> _What the task asks_
Answer these questions from the legal opinion below.
(a) In what month and year was the present city judge elected?
(b) On what date did the writer send the earlier letter about electing a city judge in April of odd-numbered years?
(c) On what date does the opinion advise that the newly elected city judge take office?

> _Text segment_
"""

|Legal Opinion: |
Text of Document: August 17, 2000
Your letter of August 4, 2000, reflects the following question: Can the city judge elected on August 3, 2000, refrain from taking office until April, 2001? Under the facts, the present city judge, who exercises con current jurisdiction, was elected at the regular city election in April, 1993. Neither the city charter nor the ordinance under which he was elected, specify the city judge’s term of office, but apparently it was assumed that his term was eight years. On November 18, 1998, I wrote to you a letter in which opined that the City could not provide for the election of a city judge in April of odd-numbered years, for two reasons:
1. The City is a home rule city, and Tennessee Code Annotated, section 16-17-101 et seq. provides for the election of judges in home rule cities in the general election, and because the City judge exercises concurrent jurisdiction, must be elected, and take office, in the same manner and at the same time as judges of Inferior courts under Article VI, Sections 4 and 5 of the Tennessee Constitution.
2. The City Judge might be elected under Tennessee Code Annotated, section 16-18-201, in which case the judge would still be elected and take office in the same manner and at the same time as judges of Inferior Courts under Article VI, Sections 4 and 5, of the Tennessee Constitution.
It is clear that city judges who exercise concurrent jurisdiction must be elected for eight year terms of office in the general state election held in August of even-numbered years, and that their terms of office begin on September 1, of even-numbered years.
In my opinion, it is advisable that the newly-elected city judge should take office September 1, 2000.
It has been held that where a statute provides for a judicial term differing from the judicial term provided in Article VI, Section 4, of the Tennessee Constitution, an eight year term is read into the statute. [State ex rel. Rambo v. Maloney, 20 S.W. 419 (Tenn. 1892); State ex rel. Orr v. Leonard, 7 S.W. 453 (Tenn. 1888)]. The date eight year judicial terms begin is September 1, 2000.

"""

> _Supplied information_
"""

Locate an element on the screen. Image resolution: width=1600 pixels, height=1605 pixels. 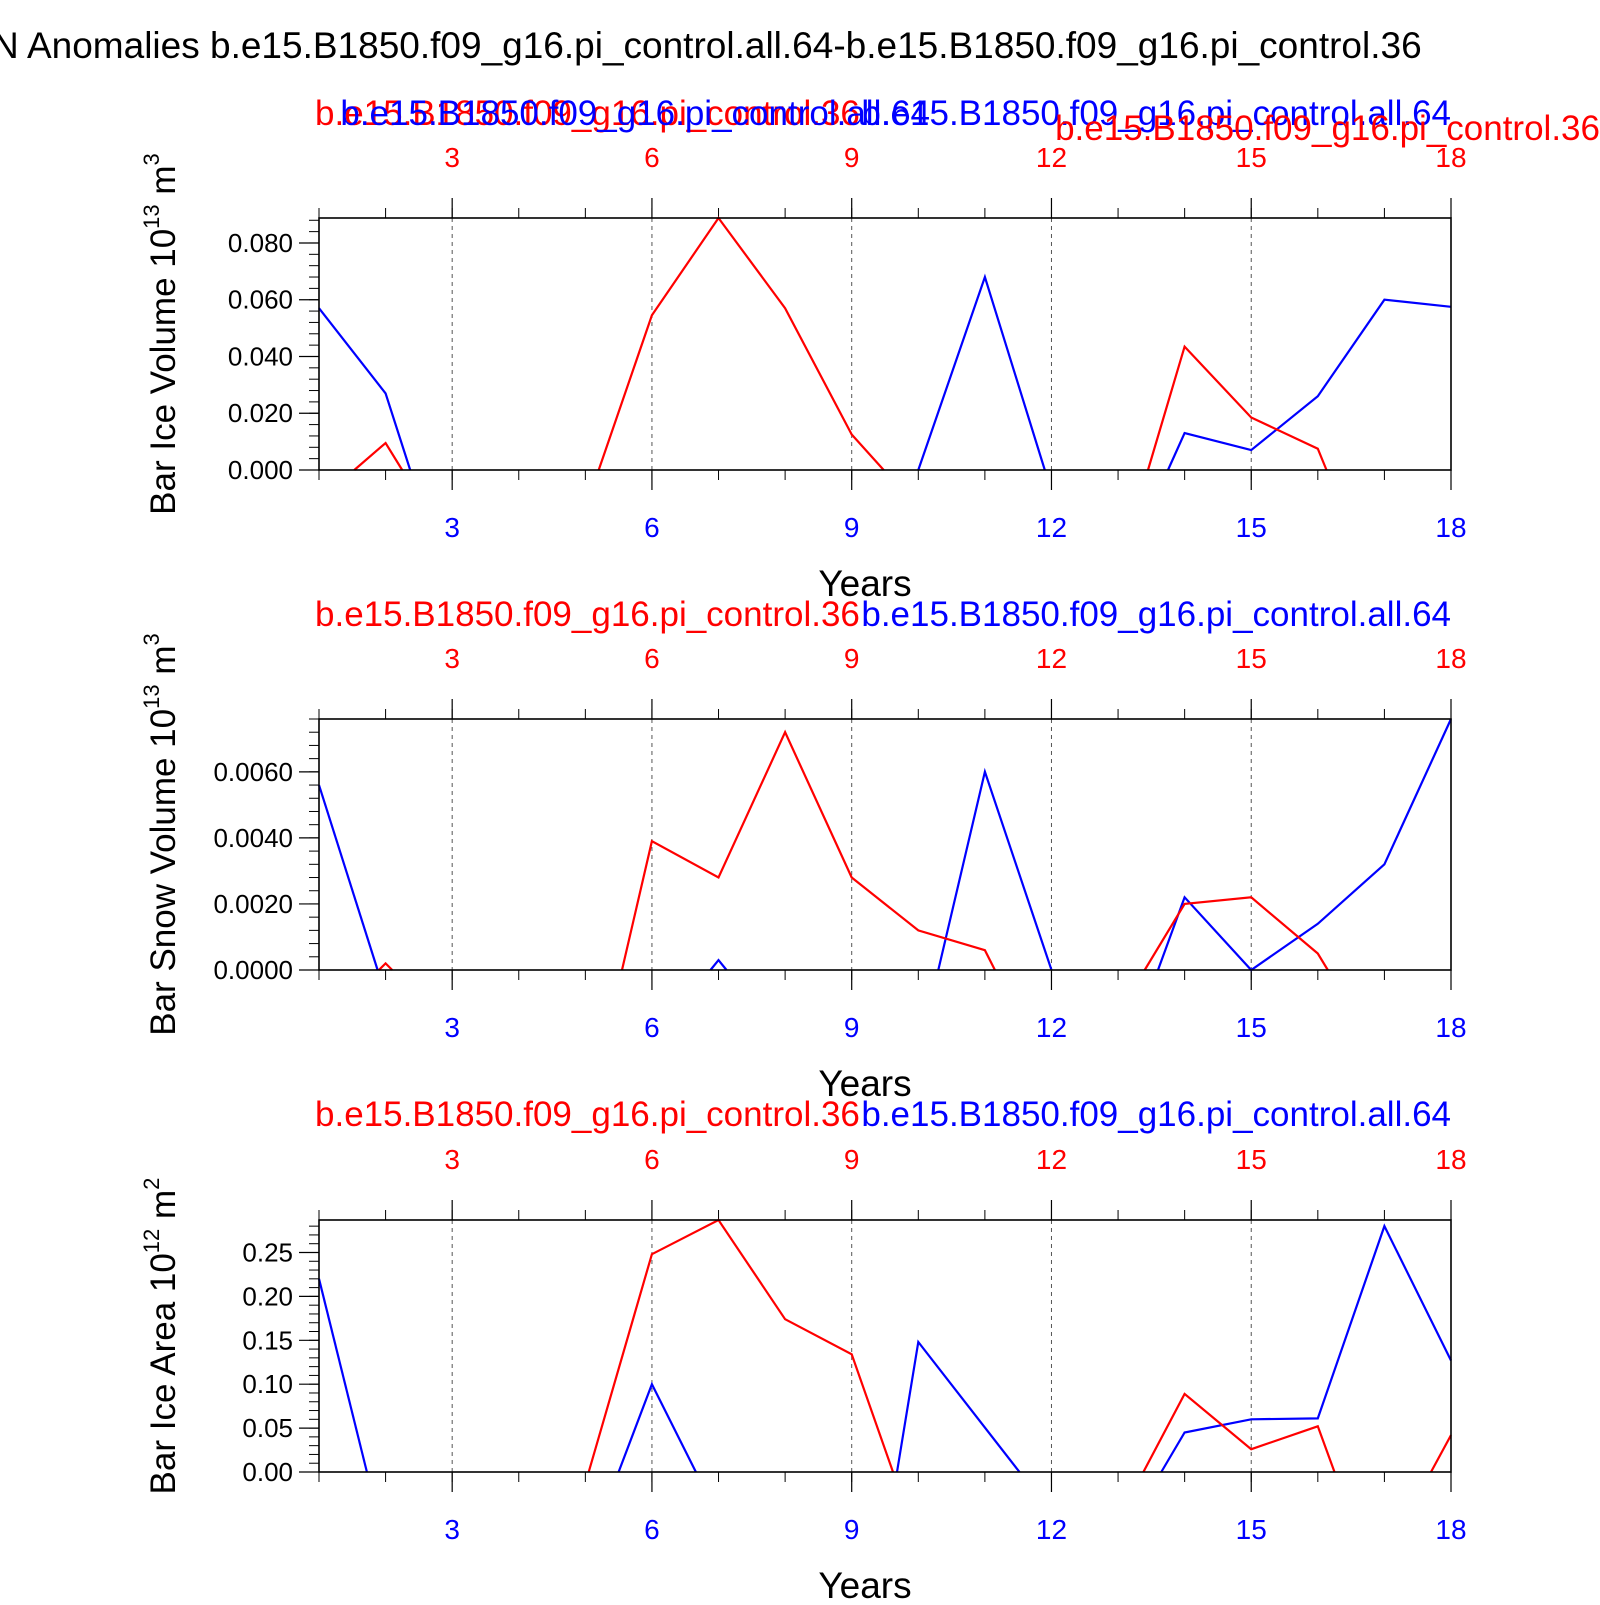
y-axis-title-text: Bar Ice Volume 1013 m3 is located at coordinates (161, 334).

"""

> _Response to the exercise_
(a) April 1993
(b) November 18, 1998
(c) September 1, 2000